This is what cancer looks like | Angelo Merendino

A few months after my wife was diagnosed with metastatic breast cancer, we realized that many people didn’t understand how serious Jen’s illness had become. So, I turned to my camera and began to photograph our day-to-day life. Our hope was that if family and friends saw what we were facing every day, then maybe they would realize how much we needed their support. They didn’t have to say the right thing; there isn’t a right thing to say. The experience is different for every person and different every day. We just needed them to be there—not to be silent.
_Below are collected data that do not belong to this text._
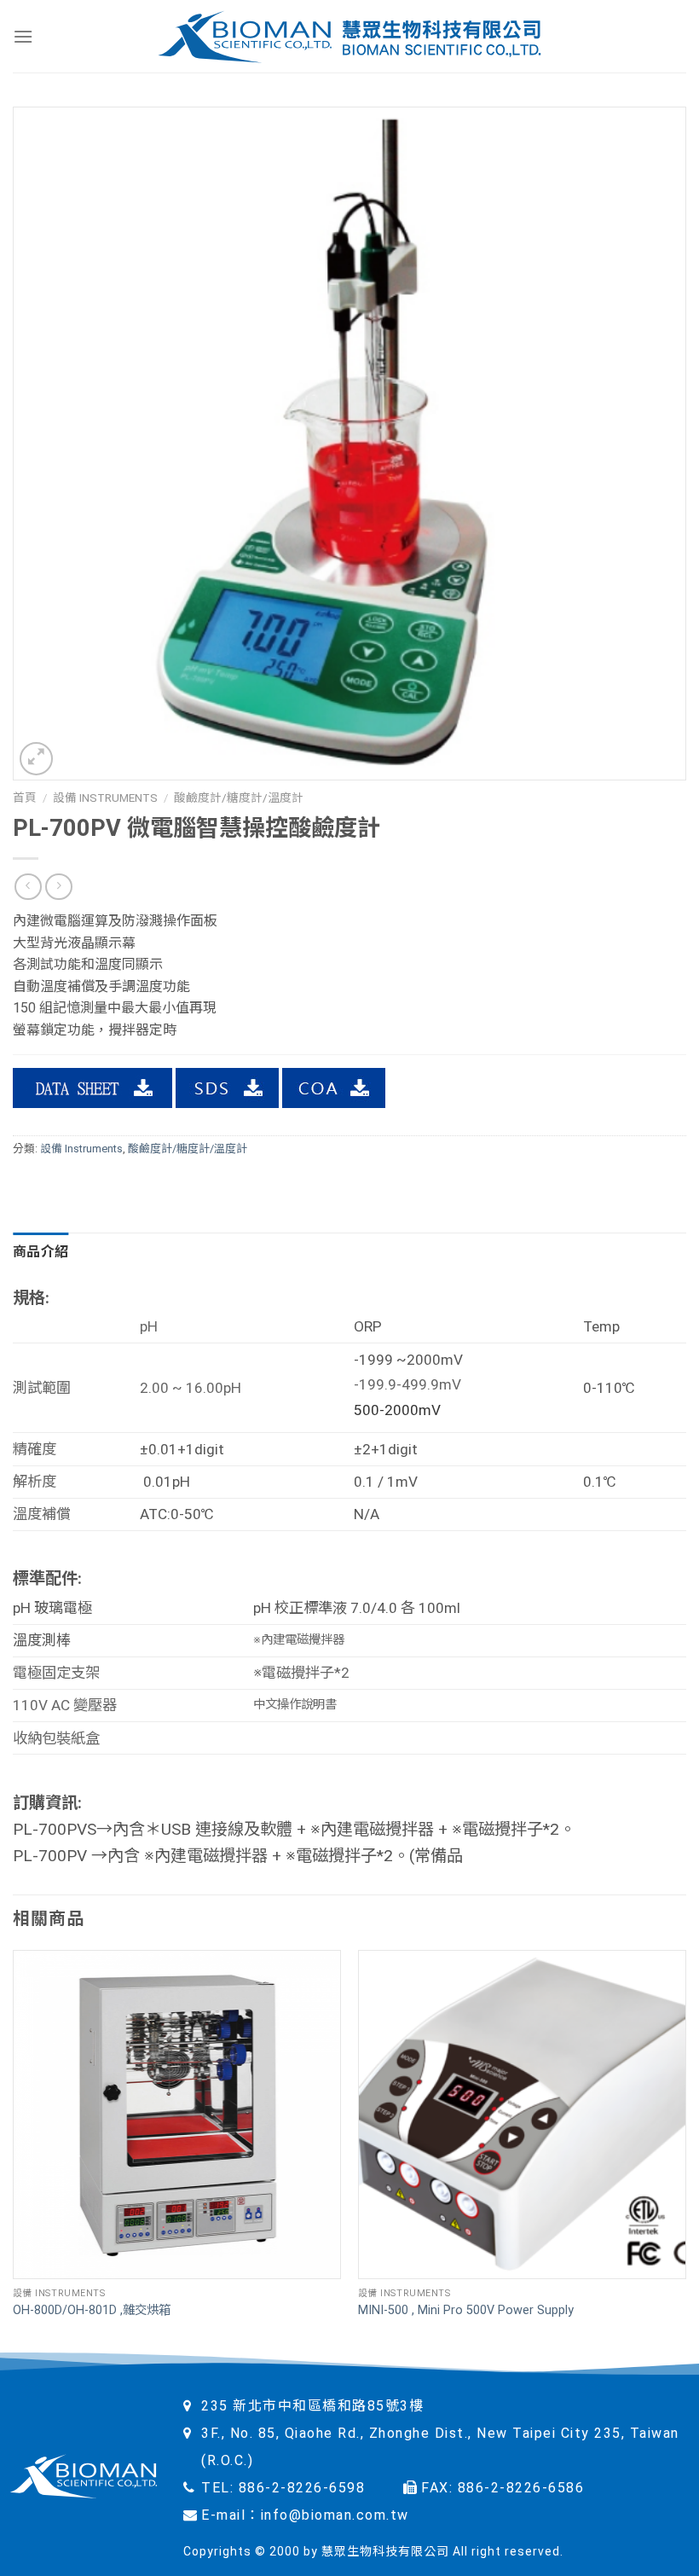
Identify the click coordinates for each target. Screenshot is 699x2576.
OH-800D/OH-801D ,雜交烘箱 (91, 2310)
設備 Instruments (105, 797)
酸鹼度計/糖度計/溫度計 (238, 797)
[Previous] (13, 2150)
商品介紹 (40, 1252)
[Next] (685, 2150)
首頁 (25, 797)
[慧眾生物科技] (350, 36)
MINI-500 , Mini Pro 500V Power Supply (466, 2310)
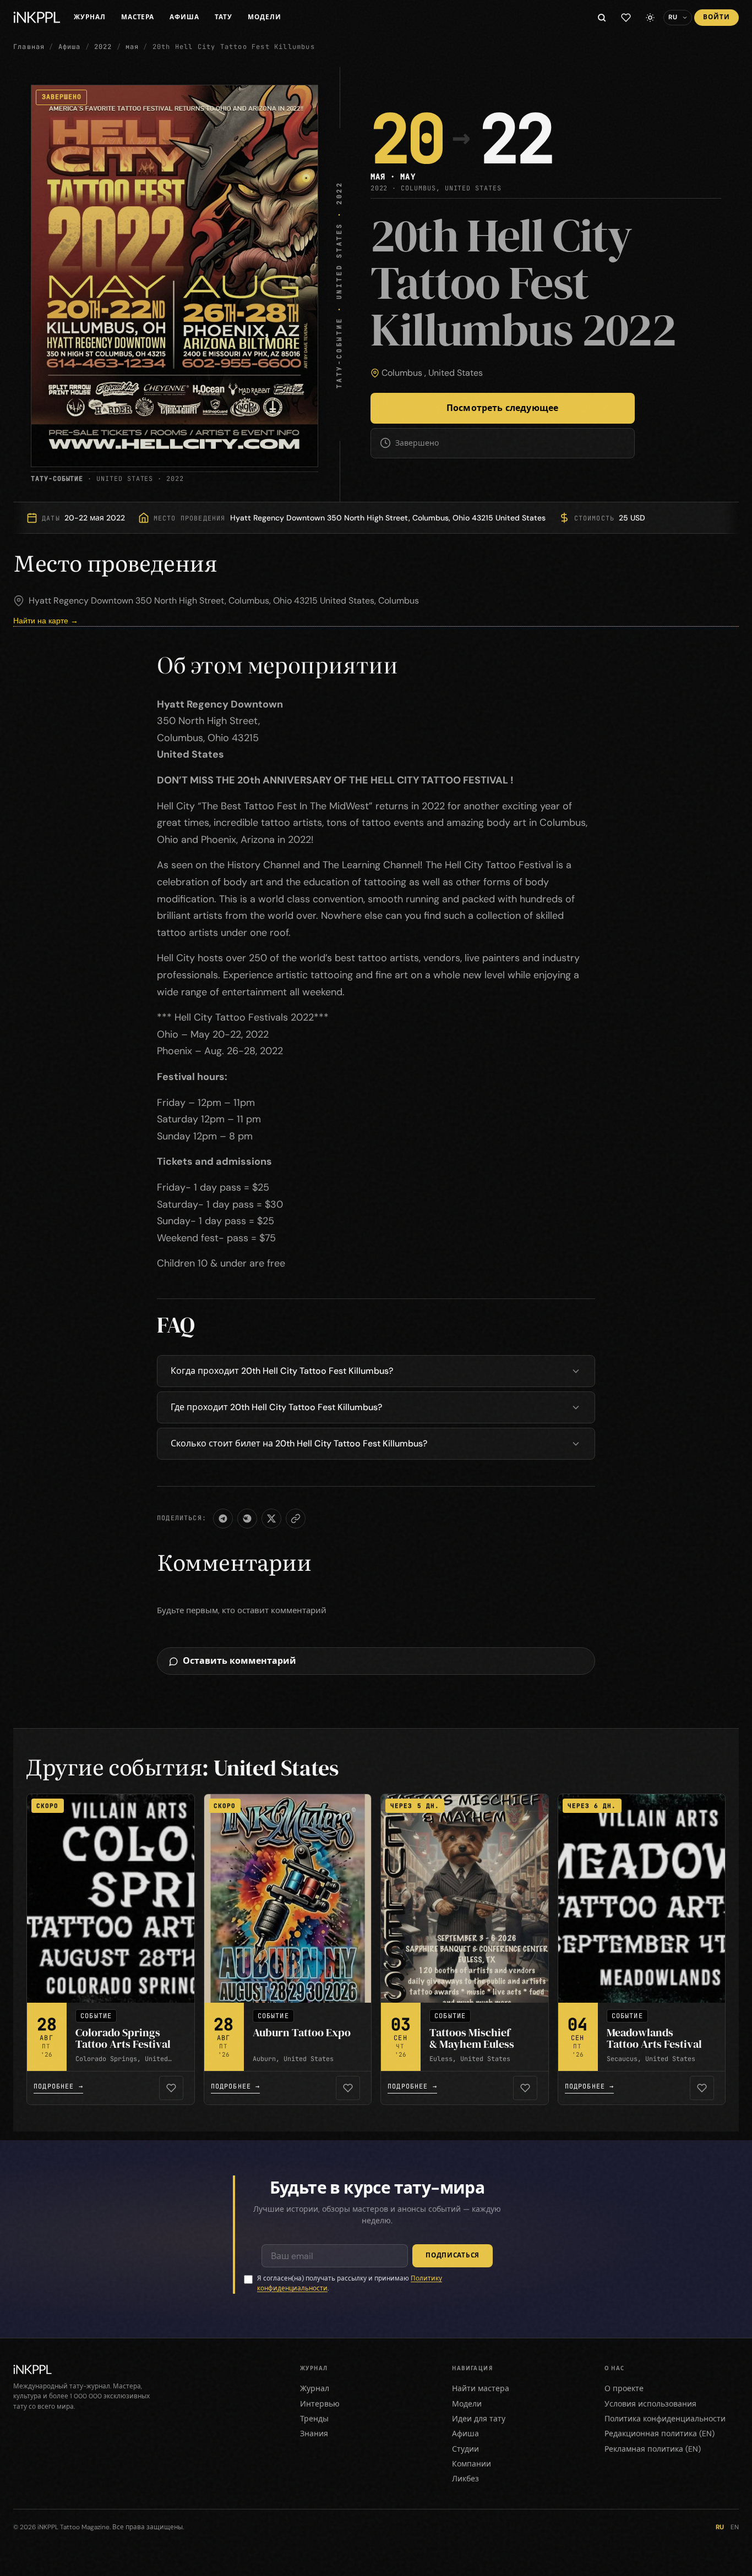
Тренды (314, 2419)
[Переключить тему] (650, 18)
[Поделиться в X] (271, 1518)
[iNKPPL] (37, 18)
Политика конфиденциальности (665, 2419)
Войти (716, 17)
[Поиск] (602, 18)
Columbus (402, 373)
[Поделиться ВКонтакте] (247, 1518)
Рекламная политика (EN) (652, 2449)
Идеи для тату (478, 2419)
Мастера (138, 17)
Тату (223, 17)
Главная (29, 46)
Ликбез (465, 2479)
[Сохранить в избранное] (171, 2088)
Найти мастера (480, 2388)
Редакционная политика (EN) (659, 2433)
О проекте (624, 2388)
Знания (314, 2433)
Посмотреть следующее (502, 408)
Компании (471, 2464)
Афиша (184, 17)
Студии (465, 2449)
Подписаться (452, 2255)
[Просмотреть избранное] (626, 18)
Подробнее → (58, 2086)
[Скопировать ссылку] (296, 1518)
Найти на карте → (45, 620)
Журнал (90, 17)
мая (132, 46)
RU (720, 2527)
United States (455, 373)
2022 (103, 46)
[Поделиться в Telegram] (223, 1518)
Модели (264, 17)
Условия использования (650, 2404)
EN (735, 2527)
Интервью (320, 2404)
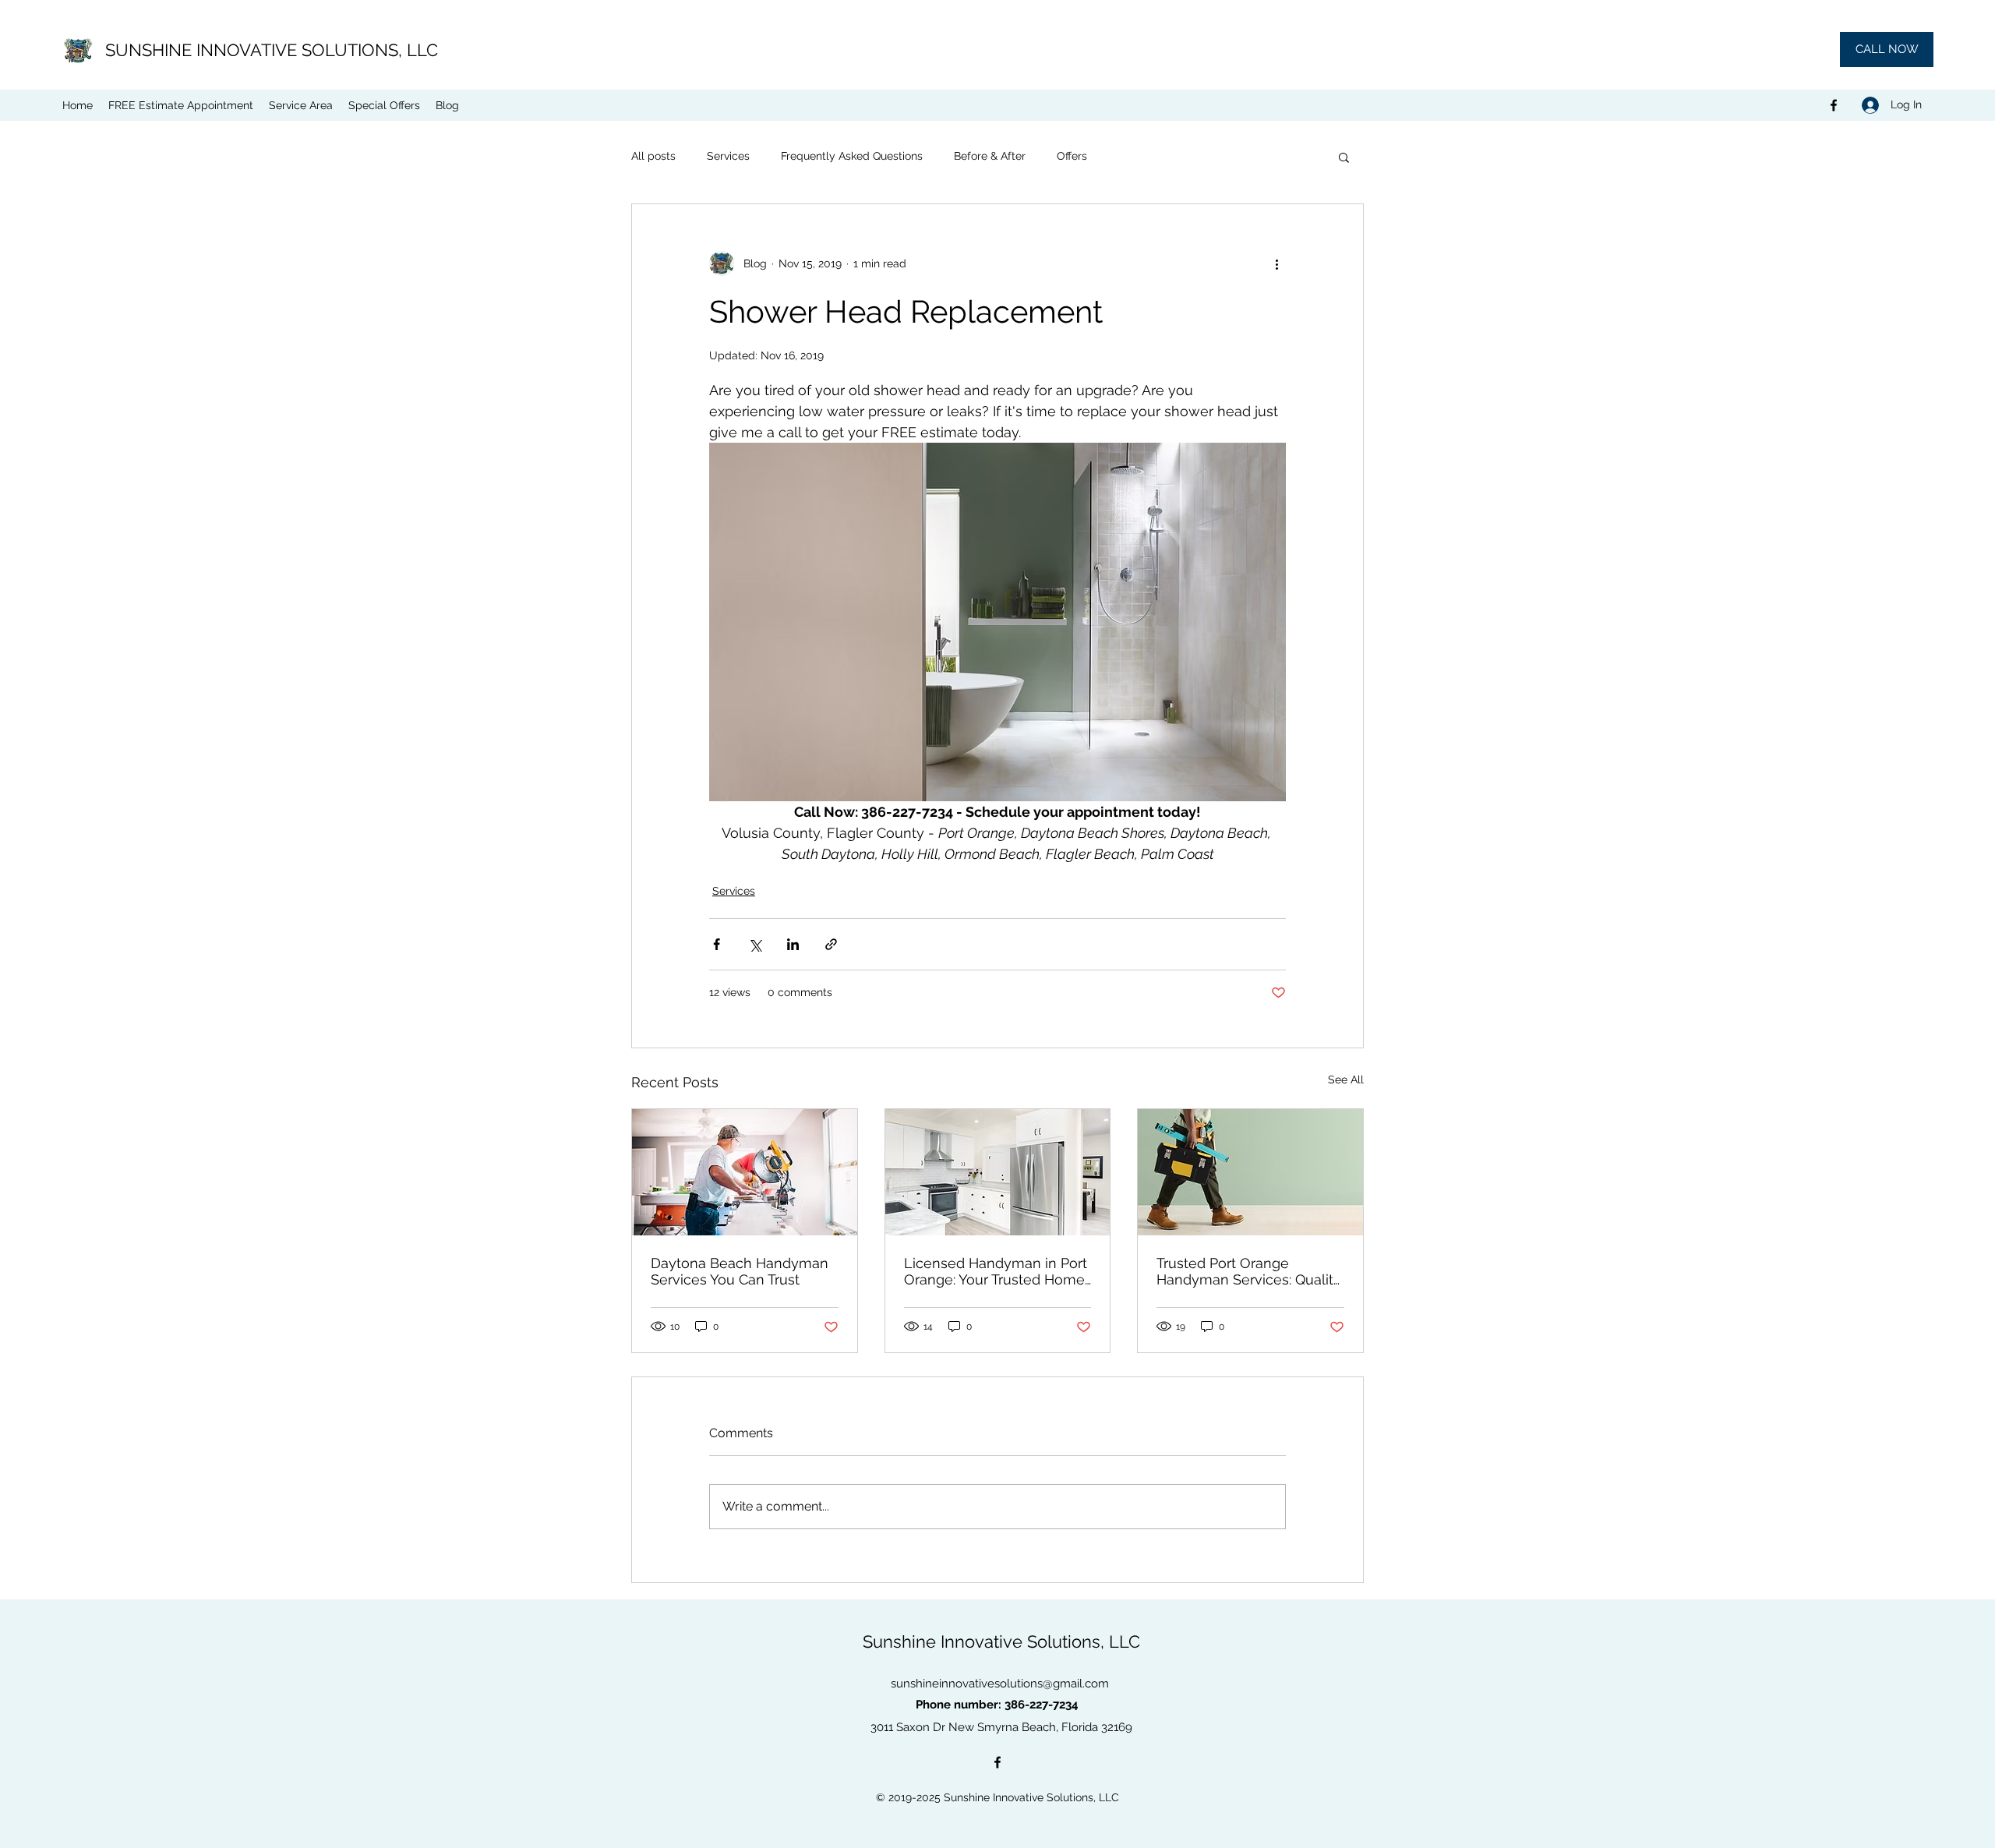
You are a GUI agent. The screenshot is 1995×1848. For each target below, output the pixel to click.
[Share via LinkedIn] (793, 944)
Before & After (990, 156)
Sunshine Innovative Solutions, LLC (1001, 1641)
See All (1346, 1079)
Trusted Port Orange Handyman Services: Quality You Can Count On (1248, 1271)
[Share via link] (831, 944)
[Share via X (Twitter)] (754, 944)
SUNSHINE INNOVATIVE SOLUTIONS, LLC (271, 50)
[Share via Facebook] (716, 944)
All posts (653, 156)
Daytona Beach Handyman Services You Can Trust (739, 1271)
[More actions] (1276, 263)
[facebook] (1833, 105)
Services (728, 156)
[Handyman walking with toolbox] (1250, 1172)
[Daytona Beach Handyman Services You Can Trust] (744, 1172)
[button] (1343, 156)
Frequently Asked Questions (852, 156)
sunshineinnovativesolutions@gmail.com (1000, 1684)
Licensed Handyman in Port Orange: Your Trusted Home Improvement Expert (995, 1271)
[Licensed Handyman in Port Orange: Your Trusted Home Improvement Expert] (997, 1172)
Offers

Five months after we were married, my wife went in for a routine physical. Jen had had a lots of scares, but the “hard lump” had always turned out to be a cyst. This time she sensed there was something different in her GP’s demeanor. She got a mammogram, and the tech made adjustments, took lots of images. That alarmed her. Then the doctor walked in the room, which had never happened before. She said, We’re pretty sure this is cancer. It was: stage 3B.

Jen had a double mastectomy. She didn’t want a lumpectomy, she wanted the cancer gone. The surgery showed the cancer had spread to her lymph nodes. She had reconstructive surgery and chemotherapy, followed by radiation, all of which wrapped up around our one year anniversary. As far as the doctors could tell, there was no discernable cancer left in her body. That year had been overwhelming. There are so many things you don’t understand and so many words you can barely pronounce and on top of that you are in shock. The ideal thing would be to have a secretary with you at all the doctor’s appointments, because it is so hard to keep up with it all. But at least it was behind us.

Of course, Jen was on hormone therapy and having regular scans. Then in April of 2010 a scan showed that the cancer had metastasized to her liver and bone. I didn’t understand what metastatic breast cancer meant. I didn’t realize breast cancer could travel to other parts of your body. I thought maybe it meant she had liver and bone cancer now.

Our oncologist was really very special. She kept us as calm as possible. The initial cancer was small, so the idea was to find a chemotherapy that would keep the cancer from spreading. It was hard to accept that that would be considered a victory, that there would always be cancer in Jen’s body, that until there is a cure she would always receive treatment, that there was no not being in Cancerland.

The cancer started to spread. Soon, Jen was on methadone for pain. She was on a walker at age 39. And there was nothing I could do to make her better. I felt like a puzzle made up of pieces that didn’t make sense.

Meanwhile, most of our family and friends had no idea how to act around us. Communication evaporated. A lot of people were in denial; they didn’t understand that Jen’s life was coming to a close. But when they fell silent, it made us feel like Jen’s life didn’t matter to them. We were exhausted. Jen felt alienated from everyone around her. I was facing being a widower before I was 40. We needed help.

And so I took out my camera and photographed our life. We wanted our friends and family to understand what we were going through. It’s not always easy for people to read our story and see the photos. The pictures don’t pull any punches. I took the photos and I lived with Jen’s pain and they still aren’t always easy for me to see. But we were fortunate that people were willing to listen. And the most important thing happened: Our family and friends rallied to be by our side.

On December 22nd, 2011, at 8:30PM, just 16 days after her 40th birthday and less than five years after our wedding, my sweet Jennifer passed. She used to say, Love every morsel of the people in your life. Because of her courage in sharing her story, more people understand the importance of showing that love, every day.